Given entries —
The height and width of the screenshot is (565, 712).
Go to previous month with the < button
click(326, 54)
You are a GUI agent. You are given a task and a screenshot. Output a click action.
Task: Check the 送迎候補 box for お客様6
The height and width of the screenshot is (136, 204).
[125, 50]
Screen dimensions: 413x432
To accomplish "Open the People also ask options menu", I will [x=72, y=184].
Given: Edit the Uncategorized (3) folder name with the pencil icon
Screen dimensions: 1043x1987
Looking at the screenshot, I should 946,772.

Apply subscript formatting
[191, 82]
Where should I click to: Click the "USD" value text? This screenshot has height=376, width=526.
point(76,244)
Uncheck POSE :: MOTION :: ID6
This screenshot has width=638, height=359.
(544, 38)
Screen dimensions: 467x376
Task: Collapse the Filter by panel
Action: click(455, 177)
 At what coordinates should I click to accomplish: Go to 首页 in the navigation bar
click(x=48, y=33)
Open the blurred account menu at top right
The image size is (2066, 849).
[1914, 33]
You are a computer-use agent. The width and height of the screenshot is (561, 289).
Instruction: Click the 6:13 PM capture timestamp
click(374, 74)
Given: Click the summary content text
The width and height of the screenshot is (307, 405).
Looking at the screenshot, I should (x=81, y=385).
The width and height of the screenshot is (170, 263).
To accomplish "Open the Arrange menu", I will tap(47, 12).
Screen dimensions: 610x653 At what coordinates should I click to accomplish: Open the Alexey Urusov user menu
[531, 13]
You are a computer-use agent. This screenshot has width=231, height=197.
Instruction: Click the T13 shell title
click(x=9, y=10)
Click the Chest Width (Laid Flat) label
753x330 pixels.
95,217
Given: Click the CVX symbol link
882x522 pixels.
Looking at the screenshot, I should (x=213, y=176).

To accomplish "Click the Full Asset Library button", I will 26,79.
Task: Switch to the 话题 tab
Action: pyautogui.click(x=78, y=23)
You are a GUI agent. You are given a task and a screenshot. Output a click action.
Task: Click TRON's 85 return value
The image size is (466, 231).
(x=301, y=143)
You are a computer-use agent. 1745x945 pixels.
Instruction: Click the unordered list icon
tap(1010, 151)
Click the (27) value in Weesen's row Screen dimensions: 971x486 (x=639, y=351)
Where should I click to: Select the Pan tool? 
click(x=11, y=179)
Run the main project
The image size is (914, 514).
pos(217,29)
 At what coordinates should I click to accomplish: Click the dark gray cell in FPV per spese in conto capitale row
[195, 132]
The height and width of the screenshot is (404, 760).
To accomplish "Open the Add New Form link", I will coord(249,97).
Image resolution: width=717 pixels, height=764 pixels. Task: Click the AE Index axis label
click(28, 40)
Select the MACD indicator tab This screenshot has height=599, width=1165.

Your assignment — From the line that has "Click the Chest Width (Laid Flat) label" through the line that has "Task: Click TRON's 85 return value", copy every line exactly as it appears above, and leave out all others.

Written response —
Click the Chest Width (Laid Flat) label
753x330 pixels.
95,217
Given: Click the CVX symbol link
882x522 pixels.
Looking at the screenshot, I should (x=213, y=176).

To accomplish "Click the Full Asset Library button", I will 26,79.
Task: Switch to the 话题 tab
Action: pyautogui.click(x=78, y=23)
You are a GUI agent. You are given a task and a screenshot. Output a click action.
Task: Click TRON's 85 return value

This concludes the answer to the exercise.